Theatre review: Mr. Earhart takes off but doesn’t cross the Atlantic

Credit: Cristian Ungureanu

Aea Varfis-van Warmelo
Writer

As we wait for the show to begin, the stage has been set before us. The Flying Duck provides a comfortable, if slightly unconventional, space for Figurehead Theatre’s inaugural show, a piece of new writing by Sìne Harris entitled Mr. Earhart.

The actors are dispersed, one standing in a doorway, two reading from books and a couple slumped in chairs on the stage, covered in black paper shavings. As we wait for the show to begin, a violin chord is repeatedly struck, its hypnotic repetition invoking a strangely funerary or somnambulistic tone. A camera is set up upstage and it provides a live-stream that is projected onto the back wall.

When the show starts, the couple in the chairs suddenly come to life and shake the paper shavings off. This stunning moment encapsulates the core theme of Mr. Earhart: history dusts itself off and returns with some vigour.

The play weaves through Amelia Earhart’s (Kirsty Black) relationship with her husband-come-manager, George Putnam (Michael Cartledge), illustrating his control of her career and publicity and therefore, by extension, her life. Although this is Amelia’s story, Putnam is the narrator and Sìne Harris’ script provides a nuanced exploration of their marriage. With this, the show’s strength lies in its post-dramatic tones, where the emphasis is placed on who tells the story and how, particularly illuminating how history and publicity can be written and manipulated.

Indeed, Harris’ script is a powerful backbone for the show, and indicates a playwright with great potential. Although dialogue is occasionally clunky and expository, there is an undeniable humanity in many of the exchanges and the script shakes off the paper shavings of history and breathes life into Amelia Earhart’s story, deftly navigating her life without lingering excessively on sentimental details.

However, the script is unfortunately betrayed by its staging, with props and actors frequently hindering the swift journey through history. Props vary from clever to inconvenient; the camera acts as an excellent theatrical device, but unpleasant distraction as actors fumbled with the lens cap. The use of light, paper frames as aeroplane wings is elegant although uncoordinated, and it is difficult to focus on Amelia’s moments of airborne liberty when there is clumsy shifting into place, lighting torches, moving the paper wings, switching off torches (one torch is inevitably uncooperative and remains lit longer than the others), and then awkward shuffling out of place.

Prop distraction could be forgiven if the ensemble were strong enough to deliver the script, but it is a mixed bag and there is a sense of insufficient direction. Cartledge has a potent stage presence and helpfully holds the show together as its narrator, even if he occasionally teeters towards melodrama, but his strength is mostly visible in contrast to some weaker performances around him. Although Black has a warm and engaging presence, she seems ill at ease on stage and this discomfort is difficult to reconcile with her central role in the plot.

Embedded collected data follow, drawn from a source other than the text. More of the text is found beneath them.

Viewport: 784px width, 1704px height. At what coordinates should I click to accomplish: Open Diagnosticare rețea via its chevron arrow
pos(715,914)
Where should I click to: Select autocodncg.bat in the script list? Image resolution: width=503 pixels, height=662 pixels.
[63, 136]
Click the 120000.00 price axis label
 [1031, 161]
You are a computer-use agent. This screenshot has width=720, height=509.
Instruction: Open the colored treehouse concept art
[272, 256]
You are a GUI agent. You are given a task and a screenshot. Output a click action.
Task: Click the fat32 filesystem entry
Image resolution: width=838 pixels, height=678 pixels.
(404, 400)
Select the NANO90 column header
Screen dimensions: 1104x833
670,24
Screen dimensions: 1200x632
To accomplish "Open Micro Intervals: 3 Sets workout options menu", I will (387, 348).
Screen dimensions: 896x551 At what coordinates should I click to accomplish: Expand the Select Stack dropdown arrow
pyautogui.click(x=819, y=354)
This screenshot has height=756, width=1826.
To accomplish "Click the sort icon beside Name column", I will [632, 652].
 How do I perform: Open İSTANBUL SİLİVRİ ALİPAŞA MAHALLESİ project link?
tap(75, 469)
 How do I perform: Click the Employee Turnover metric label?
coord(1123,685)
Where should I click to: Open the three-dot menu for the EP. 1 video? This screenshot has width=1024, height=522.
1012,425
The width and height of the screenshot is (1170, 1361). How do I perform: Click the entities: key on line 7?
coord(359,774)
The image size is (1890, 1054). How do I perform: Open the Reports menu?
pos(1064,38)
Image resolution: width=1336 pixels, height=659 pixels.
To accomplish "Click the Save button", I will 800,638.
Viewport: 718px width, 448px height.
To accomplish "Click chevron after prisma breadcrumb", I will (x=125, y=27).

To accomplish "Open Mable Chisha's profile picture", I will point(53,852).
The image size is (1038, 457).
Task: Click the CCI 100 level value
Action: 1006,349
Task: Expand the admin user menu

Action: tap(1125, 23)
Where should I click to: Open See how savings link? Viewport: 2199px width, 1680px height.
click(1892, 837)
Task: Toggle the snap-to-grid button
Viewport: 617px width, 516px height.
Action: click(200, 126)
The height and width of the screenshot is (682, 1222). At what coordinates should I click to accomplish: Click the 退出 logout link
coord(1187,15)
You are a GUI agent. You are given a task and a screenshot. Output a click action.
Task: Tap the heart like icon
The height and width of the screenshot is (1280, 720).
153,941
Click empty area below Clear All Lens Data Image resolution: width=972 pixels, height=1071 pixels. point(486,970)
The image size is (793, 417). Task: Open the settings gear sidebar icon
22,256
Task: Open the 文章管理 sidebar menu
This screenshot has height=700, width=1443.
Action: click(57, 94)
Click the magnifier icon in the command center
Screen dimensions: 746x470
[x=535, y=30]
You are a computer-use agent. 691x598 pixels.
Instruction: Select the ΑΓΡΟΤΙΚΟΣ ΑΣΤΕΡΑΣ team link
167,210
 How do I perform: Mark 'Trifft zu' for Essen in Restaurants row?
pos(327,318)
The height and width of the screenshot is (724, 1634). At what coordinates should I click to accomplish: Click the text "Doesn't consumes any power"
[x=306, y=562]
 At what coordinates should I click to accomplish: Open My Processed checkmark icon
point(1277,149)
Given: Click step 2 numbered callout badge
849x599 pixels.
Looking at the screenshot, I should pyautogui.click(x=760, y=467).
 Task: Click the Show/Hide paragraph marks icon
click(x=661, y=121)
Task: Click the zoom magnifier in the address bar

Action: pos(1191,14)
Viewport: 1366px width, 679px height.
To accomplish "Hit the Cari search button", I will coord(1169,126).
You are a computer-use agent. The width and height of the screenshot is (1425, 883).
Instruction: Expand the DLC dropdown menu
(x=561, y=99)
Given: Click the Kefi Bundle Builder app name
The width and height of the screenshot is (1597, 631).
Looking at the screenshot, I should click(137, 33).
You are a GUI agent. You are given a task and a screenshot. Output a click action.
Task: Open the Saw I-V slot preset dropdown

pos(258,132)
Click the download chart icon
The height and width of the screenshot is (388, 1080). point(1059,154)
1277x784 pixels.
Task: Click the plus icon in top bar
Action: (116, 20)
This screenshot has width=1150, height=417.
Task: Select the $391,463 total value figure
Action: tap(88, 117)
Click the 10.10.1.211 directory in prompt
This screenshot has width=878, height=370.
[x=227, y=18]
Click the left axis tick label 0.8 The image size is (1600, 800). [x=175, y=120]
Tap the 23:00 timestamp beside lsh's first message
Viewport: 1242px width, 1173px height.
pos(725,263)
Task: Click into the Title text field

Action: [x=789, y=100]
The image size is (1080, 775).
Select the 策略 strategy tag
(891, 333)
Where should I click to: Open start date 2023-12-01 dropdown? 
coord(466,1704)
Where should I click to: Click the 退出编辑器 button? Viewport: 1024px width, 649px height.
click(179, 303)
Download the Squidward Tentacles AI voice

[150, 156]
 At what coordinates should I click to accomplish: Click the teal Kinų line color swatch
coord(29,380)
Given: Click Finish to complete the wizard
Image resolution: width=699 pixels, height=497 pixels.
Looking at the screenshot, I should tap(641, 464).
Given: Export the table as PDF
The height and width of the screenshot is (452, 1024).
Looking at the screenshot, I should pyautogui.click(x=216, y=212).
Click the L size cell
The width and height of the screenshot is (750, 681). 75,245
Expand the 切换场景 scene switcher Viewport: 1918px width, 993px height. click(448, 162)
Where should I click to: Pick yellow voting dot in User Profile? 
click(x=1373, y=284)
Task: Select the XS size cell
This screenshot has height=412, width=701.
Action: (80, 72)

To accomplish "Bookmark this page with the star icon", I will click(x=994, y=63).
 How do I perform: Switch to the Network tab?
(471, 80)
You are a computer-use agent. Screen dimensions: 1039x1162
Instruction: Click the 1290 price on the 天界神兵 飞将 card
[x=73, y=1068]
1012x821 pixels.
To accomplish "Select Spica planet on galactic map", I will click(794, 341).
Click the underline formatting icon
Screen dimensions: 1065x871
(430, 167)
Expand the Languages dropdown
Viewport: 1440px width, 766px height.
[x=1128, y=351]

She frequently shrinks into herself, which strikes as inconsistent with her character’s brashness and independence, and so Amelia’s desire for freedom from Putnam’s constructed narrative is disappointingly unconvincing. Following this, Sorley McLean and Clare Patterson are entertaining and convincing in the several minor roles they play (McLean especially), and though Alkmini Nikopoulou is effectively sensual as Amy Johnson, she is virtually inaudible and allows a good performance to go to waste.

Considering all this, Mr. Earhart is a show that is halfway from being excellent. Figurehead Theatre’s promise of “taking a loosely realist technology centred approach” on new writing shines through the play wonderfully, but it is my hope that its first show acts as an indication of future potential, rather than a conclusive display of ability.